Richard Baxter was born in 1615 in Rowton, Shropshire, the son of a man whose early debts gave way to a late-life religious seriousness that left its mark on the boy. Largely self-educated through voracious reading, Baxter was never ordained by a bishop, yet he became one of the most prolific and pastorally effective ministers of his century. He served for nearly two decades as lecturer and then minister at Kidderminster, a Worcestershire town he found morally disordered on his arrival and which he spent himself transforming through preaching, catechizing, and house-to-house pastoral care.
Baxter lived through an era of violent religious and political upheaval — the Civil War, the Interregnum, the Restoration, and finally the persecution that followed the Act of Uniformity in 1662. He refused the bishopric of Hereford, was ejected from his living as a Nonconformist, and spent a period imprisoned under the cruelty of Judge Jeffreys. Through it all he wrote continuously, producing more than two hundred works despite chronic illness that shadowed nearly every decade of his life.

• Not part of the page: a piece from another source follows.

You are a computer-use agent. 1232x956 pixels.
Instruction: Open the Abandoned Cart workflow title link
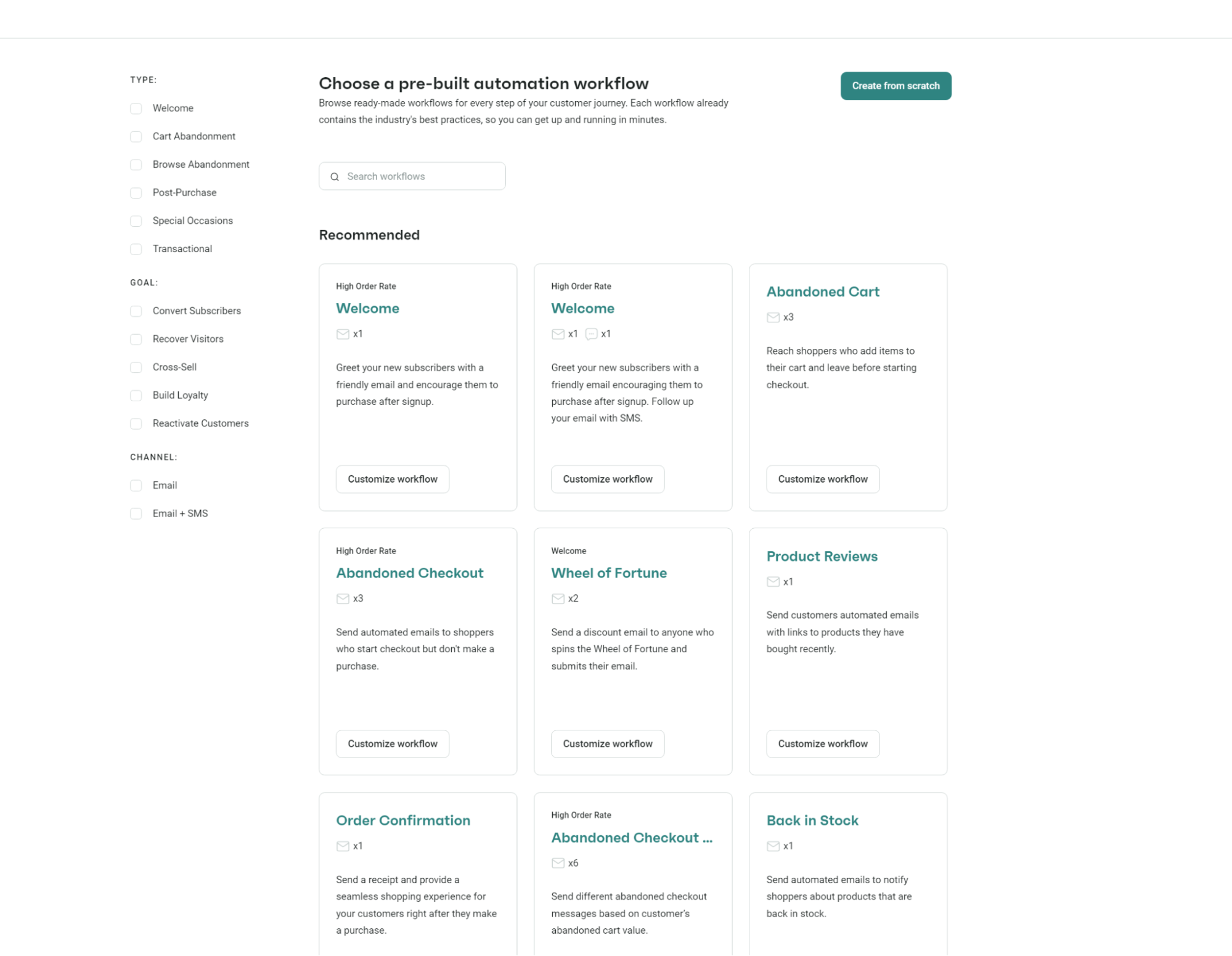(x=822, y=292)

His devotional masterpiece, *The Saints' Everlasting Rest*, was composed in 1650 while he believed himself to be dying. It is a sustained meditation on heavenly contemplation — what Baxter called "heavenly-mindedness" — urging readers to set aside daily time for deliberate, affectionate reflection on the glory that awaits the redeemed. His *Reformed Pastor* addressed ministers with uncommon directness about the gap that can open between preaching and personal holiness. Both works assume that doctrine is not merely believed but practiced, felt, and pursued through disciplined spiritual habit.
Baxter remained a figure of controversy in his own time, resisting easy categorization across Calvinist and Arminian lines, but his pastoral earnestness outlasted the disputes. He died in 1691, and his influence has continued to reach readers who find in his pages a rigorous yet tender summons toward God.